→ Work order:
Given the material below, return only the lines starting at the line with "[Enviar por WhatsApp] (78, 83)" and ending at the line with "LETRAS CORPOREAS (1048, 377)", exactly as they appear.

::::

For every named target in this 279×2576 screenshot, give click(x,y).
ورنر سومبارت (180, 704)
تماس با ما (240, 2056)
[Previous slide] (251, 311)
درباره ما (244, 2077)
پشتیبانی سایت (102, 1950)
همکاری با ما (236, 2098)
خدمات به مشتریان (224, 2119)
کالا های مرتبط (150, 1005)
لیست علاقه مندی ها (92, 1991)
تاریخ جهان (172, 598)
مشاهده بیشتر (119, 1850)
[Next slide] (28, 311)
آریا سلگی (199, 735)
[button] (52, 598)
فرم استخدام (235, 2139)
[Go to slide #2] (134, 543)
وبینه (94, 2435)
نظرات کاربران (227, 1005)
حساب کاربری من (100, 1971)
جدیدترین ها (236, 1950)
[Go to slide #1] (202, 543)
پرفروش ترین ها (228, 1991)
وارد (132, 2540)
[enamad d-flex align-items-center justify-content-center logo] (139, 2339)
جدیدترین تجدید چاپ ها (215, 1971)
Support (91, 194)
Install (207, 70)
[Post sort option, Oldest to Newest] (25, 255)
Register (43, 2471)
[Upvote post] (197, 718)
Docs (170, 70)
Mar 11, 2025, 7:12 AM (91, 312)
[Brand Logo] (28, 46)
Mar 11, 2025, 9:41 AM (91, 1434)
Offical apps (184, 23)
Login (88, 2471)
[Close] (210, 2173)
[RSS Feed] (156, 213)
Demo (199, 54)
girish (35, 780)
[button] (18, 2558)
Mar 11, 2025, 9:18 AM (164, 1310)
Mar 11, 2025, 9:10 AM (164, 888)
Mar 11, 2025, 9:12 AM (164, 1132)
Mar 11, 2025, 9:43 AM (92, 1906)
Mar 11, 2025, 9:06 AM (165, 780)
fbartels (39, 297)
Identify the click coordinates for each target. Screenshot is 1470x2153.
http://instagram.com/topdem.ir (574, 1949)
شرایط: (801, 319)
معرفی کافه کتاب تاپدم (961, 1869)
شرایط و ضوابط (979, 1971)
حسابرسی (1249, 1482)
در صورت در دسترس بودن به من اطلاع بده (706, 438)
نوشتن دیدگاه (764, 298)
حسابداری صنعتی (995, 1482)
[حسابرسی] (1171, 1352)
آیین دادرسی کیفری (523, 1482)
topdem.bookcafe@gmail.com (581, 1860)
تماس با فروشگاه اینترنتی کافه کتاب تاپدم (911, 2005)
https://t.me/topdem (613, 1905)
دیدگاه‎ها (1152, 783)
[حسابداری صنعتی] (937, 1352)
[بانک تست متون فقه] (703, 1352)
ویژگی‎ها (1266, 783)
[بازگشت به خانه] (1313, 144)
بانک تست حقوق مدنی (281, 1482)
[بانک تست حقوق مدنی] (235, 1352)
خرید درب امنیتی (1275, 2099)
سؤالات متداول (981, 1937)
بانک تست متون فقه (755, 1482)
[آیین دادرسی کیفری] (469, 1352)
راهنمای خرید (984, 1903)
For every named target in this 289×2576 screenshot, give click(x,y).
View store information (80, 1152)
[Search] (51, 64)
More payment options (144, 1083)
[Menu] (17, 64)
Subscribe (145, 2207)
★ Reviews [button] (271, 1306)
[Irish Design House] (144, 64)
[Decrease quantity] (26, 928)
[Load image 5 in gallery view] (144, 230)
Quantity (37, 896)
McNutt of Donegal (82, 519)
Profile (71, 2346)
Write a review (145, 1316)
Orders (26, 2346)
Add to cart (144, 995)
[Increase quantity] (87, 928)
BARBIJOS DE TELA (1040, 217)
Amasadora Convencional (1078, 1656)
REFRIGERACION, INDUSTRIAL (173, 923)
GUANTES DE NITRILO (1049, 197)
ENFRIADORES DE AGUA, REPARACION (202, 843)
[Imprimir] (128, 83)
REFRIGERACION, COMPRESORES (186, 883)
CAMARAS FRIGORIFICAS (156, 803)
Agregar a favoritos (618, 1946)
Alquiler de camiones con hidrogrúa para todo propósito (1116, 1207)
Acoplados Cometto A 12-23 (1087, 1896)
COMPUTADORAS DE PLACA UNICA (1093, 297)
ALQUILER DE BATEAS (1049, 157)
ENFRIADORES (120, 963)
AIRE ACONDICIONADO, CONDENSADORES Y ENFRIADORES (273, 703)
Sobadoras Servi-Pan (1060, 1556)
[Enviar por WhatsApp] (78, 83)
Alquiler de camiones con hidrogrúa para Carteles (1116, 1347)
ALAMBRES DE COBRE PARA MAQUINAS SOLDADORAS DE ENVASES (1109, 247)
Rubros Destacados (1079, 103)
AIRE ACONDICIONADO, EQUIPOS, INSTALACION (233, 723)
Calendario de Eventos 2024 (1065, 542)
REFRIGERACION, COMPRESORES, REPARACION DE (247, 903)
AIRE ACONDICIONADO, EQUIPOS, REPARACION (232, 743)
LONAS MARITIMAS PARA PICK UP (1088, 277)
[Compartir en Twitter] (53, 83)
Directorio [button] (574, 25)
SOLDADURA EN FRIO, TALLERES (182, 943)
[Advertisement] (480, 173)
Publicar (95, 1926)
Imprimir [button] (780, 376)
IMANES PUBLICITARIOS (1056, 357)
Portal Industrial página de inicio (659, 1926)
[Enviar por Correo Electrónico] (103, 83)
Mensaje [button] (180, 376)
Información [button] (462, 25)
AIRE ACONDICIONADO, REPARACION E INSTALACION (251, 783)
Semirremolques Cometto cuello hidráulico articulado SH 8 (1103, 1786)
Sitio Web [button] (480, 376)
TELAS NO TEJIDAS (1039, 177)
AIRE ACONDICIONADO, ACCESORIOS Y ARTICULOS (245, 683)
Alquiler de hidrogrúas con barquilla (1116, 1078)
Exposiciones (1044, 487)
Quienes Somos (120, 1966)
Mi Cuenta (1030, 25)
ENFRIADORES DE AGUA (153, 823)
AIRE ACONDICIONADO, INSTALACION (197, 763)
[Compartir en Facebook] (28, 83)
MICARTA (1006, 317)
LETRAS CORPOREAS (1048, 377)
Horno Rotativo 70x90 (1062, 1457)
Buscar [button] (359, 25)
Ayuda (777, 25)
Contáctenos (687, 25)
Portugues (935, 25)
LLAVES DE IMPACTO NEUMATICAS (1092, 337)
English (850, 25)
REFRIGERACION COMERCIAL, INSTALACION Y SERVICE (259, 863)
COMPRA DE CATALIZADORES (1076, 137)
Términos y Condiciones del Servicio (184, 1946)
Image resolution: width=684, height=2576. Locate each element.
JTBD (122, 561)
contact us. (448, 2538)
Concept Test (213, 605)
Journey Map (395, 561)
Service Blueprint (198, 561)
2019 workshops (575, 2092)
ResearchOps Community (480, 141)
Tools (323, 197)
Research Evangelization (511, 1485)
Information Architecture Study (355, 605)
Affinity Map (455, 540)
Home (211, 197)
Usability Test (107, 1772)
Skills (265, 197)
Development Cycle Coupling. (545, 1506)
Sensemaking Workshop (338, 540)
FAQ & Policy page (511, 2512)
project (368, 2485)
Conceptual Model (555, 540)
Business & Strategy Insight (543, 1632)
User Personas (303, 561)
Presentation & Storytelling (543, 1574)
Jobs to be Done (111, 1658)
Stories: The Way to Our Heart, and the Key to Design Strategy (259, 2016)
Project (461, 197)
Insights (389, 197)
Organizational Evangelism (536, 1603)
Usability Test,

::::

→ Task result:
[Enviar por WhatsApp] (78, 83)
Alquiler de camiones con hidrogrúa para Carteles (1116, 1347)
ALAMBRES DE COBRE PARA MAQUINAS SOLDADORAS DE ENVASES (1109, 247)
Rubros Destacados (1079, 103)
AIRE ACONDICIONADO, EQUIPOS, INSTALACION (233, 723)
Calendario de Eventos 2024 (1065, 542)
REFRIGERACION, COMPRESORES, REPARACION DE (247, 903)
AIRE ACONDICIONADO, EQUIPOS, REPARACION (232, 743)
LONAS MARITIMAS PARA PICK UP (1088, 277)
[Compartir en Twitter] (53, 83)
Directorio [button] (574, 25)
SOLDADURA EN FRIO, TALLERES (182, 943)
[Advertisement] (480, 173)
Publicar (95, 1926)
Imprimir [button] (780, 376)
IMANES PUBLICITARIOS (1056, 357)
Portal Industrial página de inicio (659, 1926)
[Enviar por Correo Electrónico] (103, 83)
Mensaje [button] (180, 376)
Información [button] (462, 25)
AIRE ACONDICIONADO, REPARACION E INSTALACION (251, 783)
Semirremolques Cometto cuello hidráulico articulado SH 8 (1103, 1786)
Sitio Web [button] (480, 376)
TELAS NO TEJIDAS (1039, 177)
AIRE ACONDICIONADO, ACCESORIOS Y ARTICULOS (245, 683)
Alquiler de hidrogrúas con barquilla (1116, 1078)
Exposiciones (1044, 487)
Quienes Somos (120, 1966)
Mi Cuenta (1030, 25)
ENFRIADORES DE AGUA (153, 823)
AIRE ACONDICIONADO, INSTALACION (197, 763)
[Compartir en Facebook] (28, 83)
MICARTA (1006, 317)
LETRAS CORPOREAS (1048, 377)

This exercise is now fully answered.